### Material provided
+---+
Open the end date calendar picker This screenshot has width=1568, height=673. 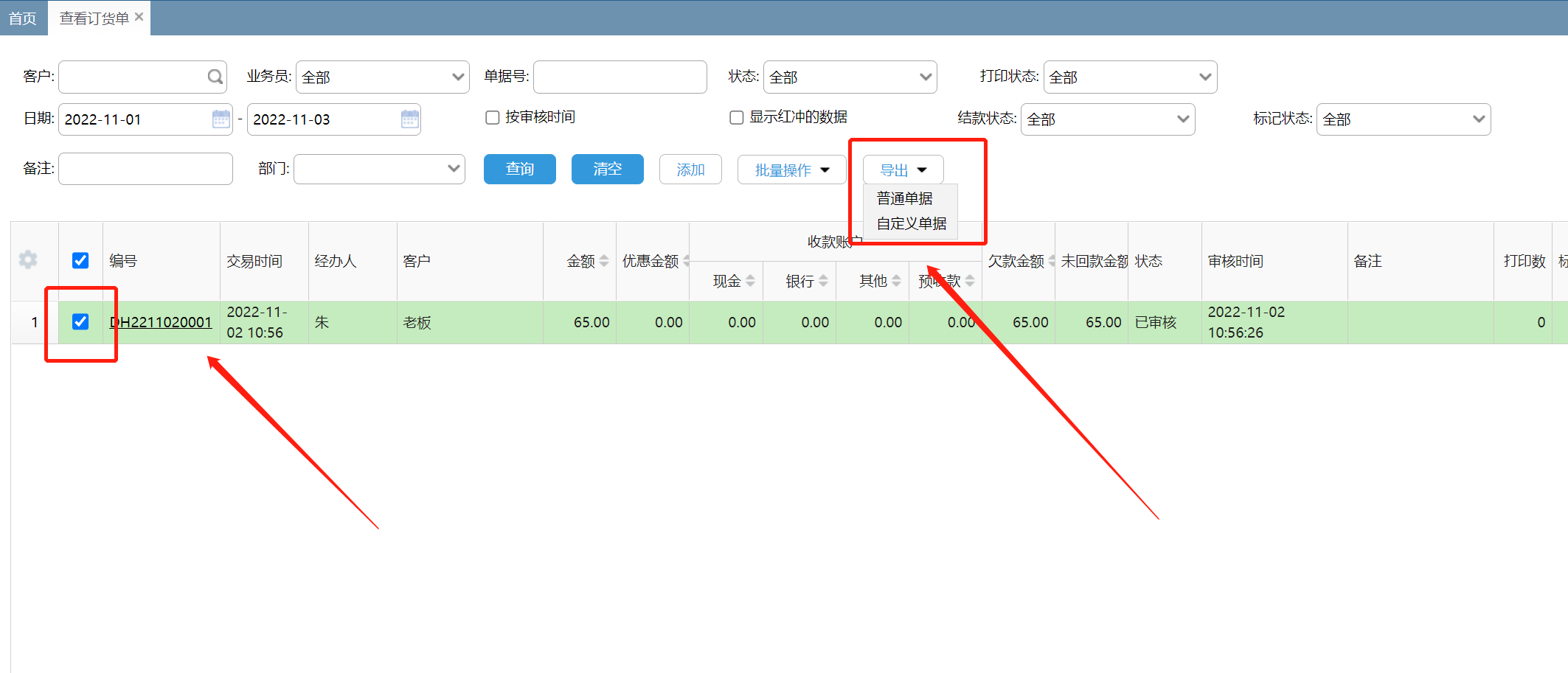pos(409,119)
+---+
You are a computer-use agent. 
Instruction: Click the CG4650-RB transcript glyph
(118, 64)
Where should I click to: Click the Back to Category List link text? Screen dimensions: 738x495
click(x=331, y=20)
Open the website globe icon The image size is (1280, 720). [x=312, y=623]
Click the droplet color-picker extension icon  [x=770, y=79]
+---+
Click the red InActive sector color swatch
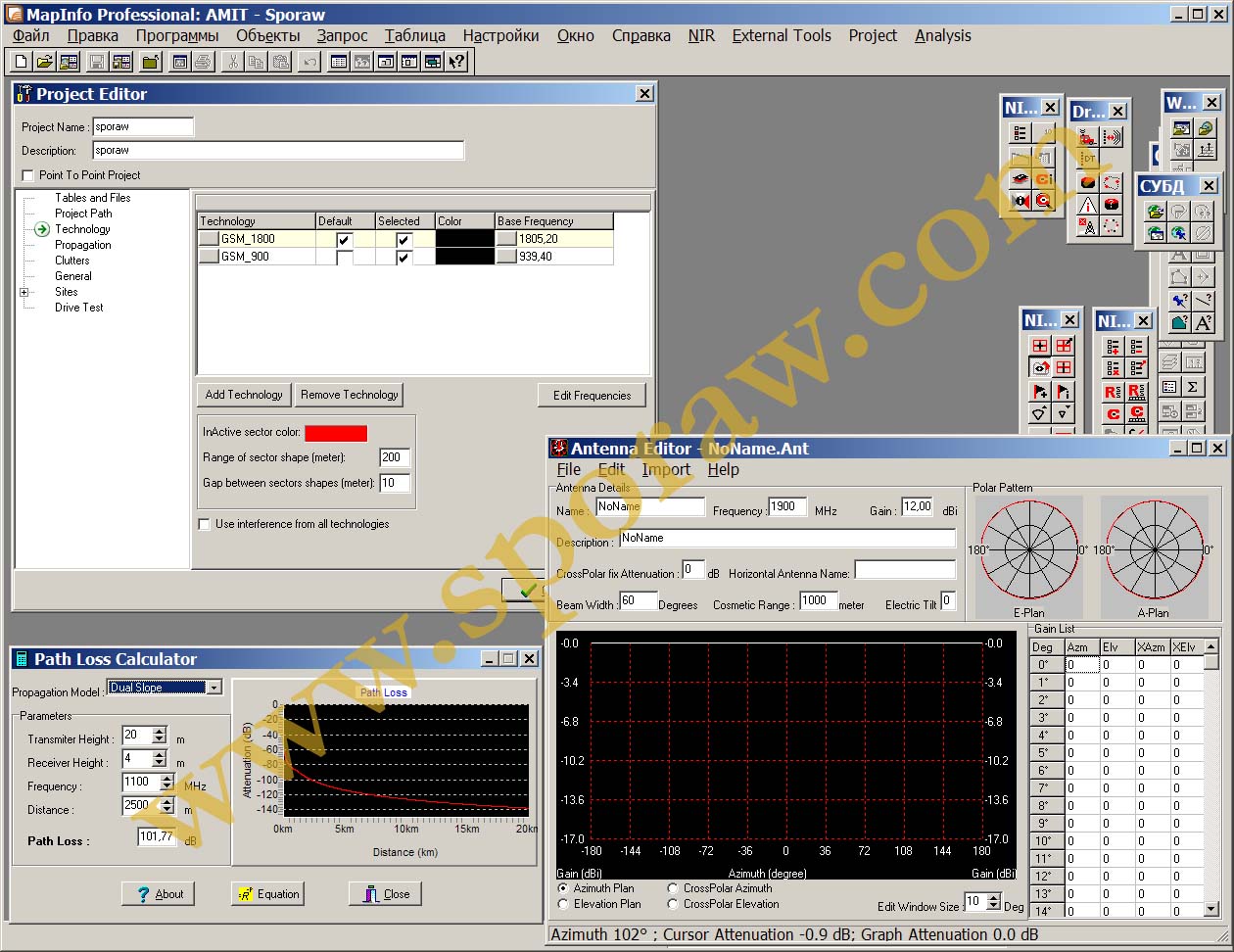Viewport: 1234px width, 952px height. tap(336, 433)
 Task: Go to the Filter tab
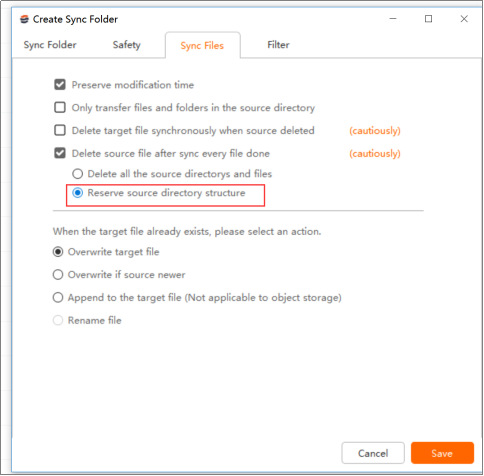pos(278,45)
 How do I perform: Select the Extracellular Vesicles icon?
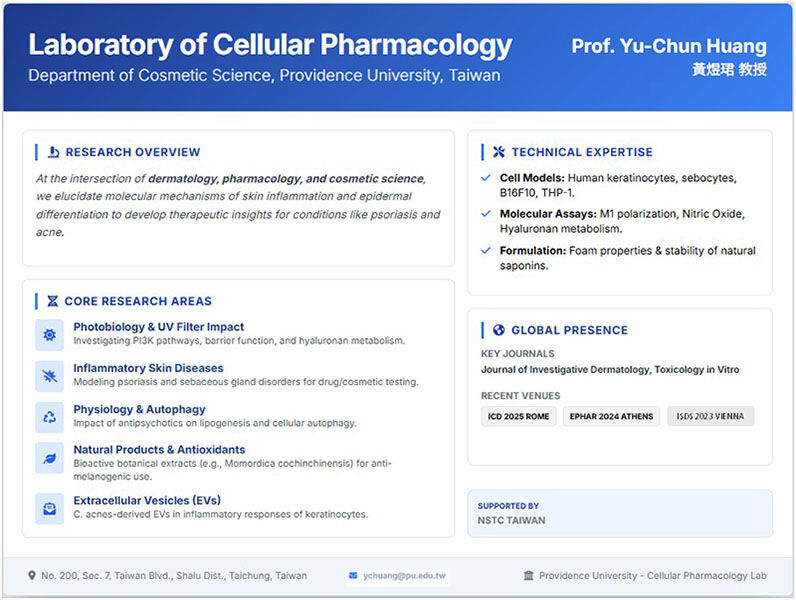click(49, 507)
+---+
### Try it
Among the records above, extract exactly the lines from the line with "You are a computer-use agent." to the line with "Click the droplet", both lines included, and leave out the rest.

### Exercise answer
You are a computer-use agent. 
Instruction: Click the CG4650-RB transcript glyph
(118, 64)
Where should I click to: Click the Back to Category List link text? Screen dimensions: 738x495
click(x=331, y=20)
Open the website globe icon The image size is (1280, 720). [x=312, y=623]
Click the droplet color-picker extension icon  [x=770, y=79]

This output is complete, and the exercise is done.